CHAPITRE 3: Mardi 4 mai /1
Il était 20H01. Ma veste en cuir noir sur les épaules, la capuche de mon sweat rabattue sur ma tête, je trouvais qu'il faisait particulièrement frais pour un soir de mai. Marchant à vive allure, les bras croisés pour me réchauffer, je serrais des dents.
J'étais énervé alors rien n'allait. Une feuille morte collée sur ma semelle, un caillou un peut top rond, un petit trou dans le trottoir, tout était une raison pour jouer avec mes nerfs.
Je détestais ce genre de jour ou j'avais eu tellement de mal à dormir que c'était comme si tous les gens, tous les mots et tous les silences me piquaient.
En fin d'après midi j'étais parti pour une de mes balades sans but. J'avais gagné la ville, j'avais vu la mer, j'avais mangé un beignet et maintenant je rentrais pour ma super soirée chez Dupont.
Pourquoi avais je accepté de sortir déjà? Ah oui, juste parce que j'avais répondu avant de réfléchir.
Ce soir encore plus que n'importe quel autre soir, je n'avais envie de rien.
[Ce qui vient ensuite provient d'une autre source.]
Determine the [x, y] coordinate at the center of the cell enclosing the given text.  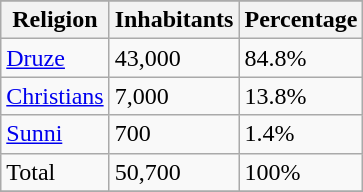
100% [301, 172]
13.8% [301, 96]
Percentage [301, 20]
84.8% [301, 58]
Christians [55, 96]
7,000 [174, 96]
50,700 [174, 172]
700 [174, 134]
Inhabitants [174, 20]
Religion [55, 20]
Sunni [55, 134]
43,000 [174, 58]
1.4% [301, 134]
Druze [55, 58]
Total [55, 172]
Determine the [x, y] coordinate at the center of the cell enclosing the given text.  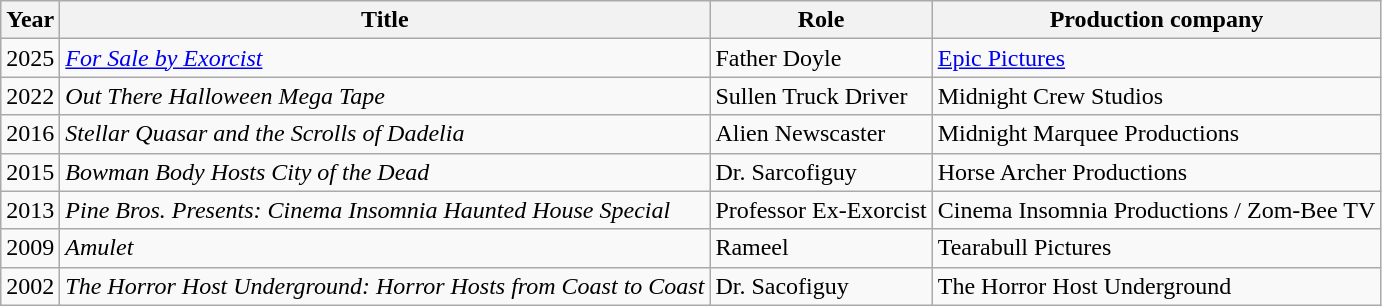
Out There Halloween Mega Tape [385, 96]
Cinema Insomnia Productions / Zom-Bee TV [1156, 210]
Dr. Sacofiguy [821, 286]
Horse Archer Productions [1156, 172]
2002 [30, 286]
Production company [1156, 20]
Rameel [821, 248]
Father Doyle [821, 58]
Professor Ex-Exorcist [821, 210]
Amulet [385, 248]
Year [30, 20]
Dr. Sarcofiguy [821, 172]
Title [385, 20]
Pine Bros. Presents: Cinema Insomnia Haunted House Special [385, 210]
Sullen Truck Driver [821, 96]
2016 [30, 134]
Midnight Marquee Productions [1156, 134]
Bowman Body Hosts City of the Dead [385, 172]
2025 [30, 58]
2015 [30, 172]
Alien Newscaster [821, 134]
2009 [30, 248]
The Horror Host Underground: Horror Hosts from Coast to Coast [385, 286]
For Sale by Exorcist [385, 58]
The Horror Host Underground [1156, 286]
Tearabull Pictures [1156, 248]
Epic Pictures [1156, 58]
Midnight Crew Studios [1156, 96]
Stellar Quasar and the Scrolls of Dadelia [385, 134]
Role [821, 20]
2022 [30, 96]
2013 [30, 210]
Return [X, Y] of the center of cell containing provided text 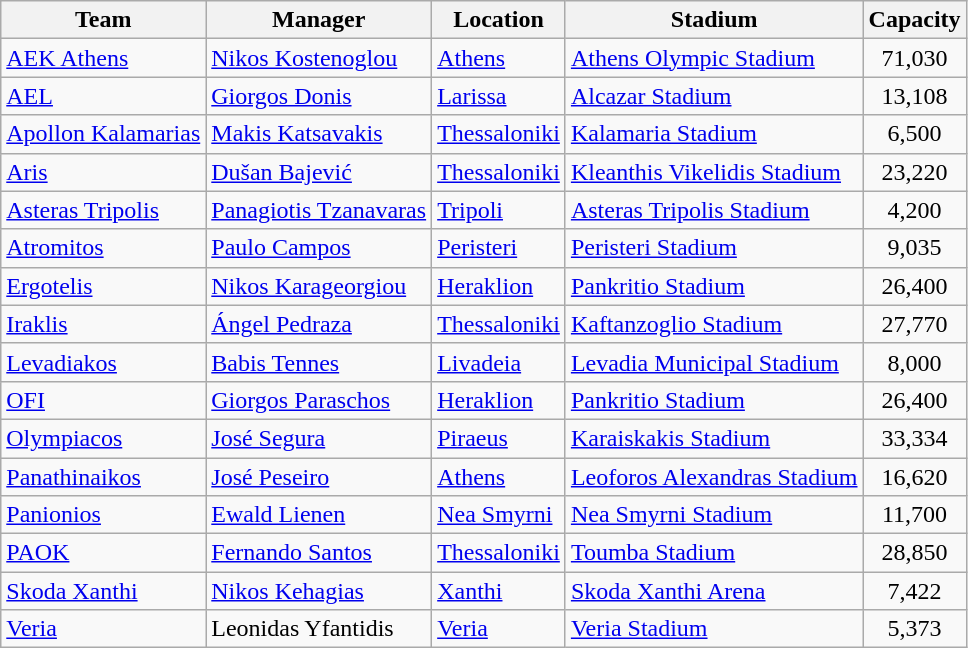
Apollon Kalamarias [104, 134]
Fernando Santos [319, 553]
Nikos Kostenoglou [319, 58]
Ewald Lienen [319, 515]
Skoda Xanthi [104, 591]
Kaftanzoglio Stadium [714, 324]
Aris [104, 172]
Dušan Bajević [319, 172]
7,422 [914, 591]
4,200 [914, 210]
Levadia Municipal Stadium [714, 362]
Karaiskakis Stadium [714, 438]
Kleanthis Vikelidis Stadium [714, 172]
Nea Smyrni Stadium [714, 515]
Atromitos [104, 248]
Levadiakos [104, 362]
6,500 [914, 134]
Peristeri [499, 248]
71,030 [914, 58]
9,035 [914, 248]
5,373 [914, 629]
8,000 [914, 362]
Panionios [104, 515]
Olympiacos [104, 438]
Location [499, 20]
Tripoli [499, 210]
Iraklis [104, 324]
13,108 [914, 96]
27,770 [914, 324]
Athens Olympic Stadium [714, 58]
Leonidas Yfantidis [319, 629]
OFI [104, 400]
16,620 [914, 477]
Nea Smyrni [499, 515]
Nikos Karageorgiou [319, 286]
33,334 [914, 438]
28,850 [914, 553]
Makis Katsavakis [319, 134]
Veria Stadium [714, 629]
Ergotelis [104, 286]
Kalamaria Stadium [714, 134]
AEK Athens [104, 58]
Livadeia [499, 362]
Asteras Tripolis Stadium [714, 210]
Peristeri Stadium [714, 248]
Xanthi [499, 591]
23,220 [914, 172]
Toumba Stadium [714, 553]
Ángel Pedraza [319, 324]
Larissa [499, 96]
Asteras Tripolis [104, 210]
Panagiotis Tzanavaras [319, 210]
José Segura [319, 438]
Babis Tennes [319, 362]
José Peseiro [319, 477]
Alcazar Stadium [714, 96]
Team [104, 20]
Manager [319, 20]
Skoda Xanthi Arena [714, 591]
Piraeus [499, 438]
Capacity [914, 20]
AEL [104, 96]
Leoforos Alexandras Stadium [714, 477]
Nikos Kehagias [319, 591]
Giorgos Donis [319, 96]
Panathinaikos [104, 477]
PAOK [104, 553]
Giorgos Paraschos [319, 400]
11,700 [914, 515]
Stadium [714, 20]
Paulo Campos [319, 248]
Search for the cell housing the specified text and yield its (X, Y) center coordinate. 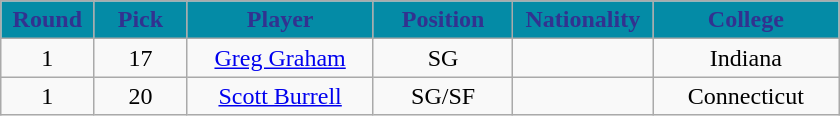
17 (140, 58)
Round (48, 20)
Position (443, 20)
Connecticut (746, 96)
SG/SF (443, 96)
20 (140, 96)
Nationality (583, 20)
Scott Burrell (280, 96)
Indiana (746, 58)
Pick (140, 20)
SG (443, 58)
College (746, 20)
Player (280, 20)
Greg Graham (280, 58)
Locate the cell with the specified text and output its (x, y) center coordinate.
Ni de parler, ni jouer à Mario brosse sur la télé poussiéreuse de Dupont, ni de manger une pizza froide en buvant de la limonade sans bulle assis sur le canapé défoncé de son sous-sol.
Mais si j'avais annulé au dernier moment, je n'ose imaginer la scène qu'il m'aurait faite. Tout ça pour une fille. Tout ça pour lui arranger un coup. Et moi alors?
Rageur, j'ai pressé le pas sur le trottoir en continuant de ruminer tout ce qui n'allait pas. Tous mes problèmes y sont passés.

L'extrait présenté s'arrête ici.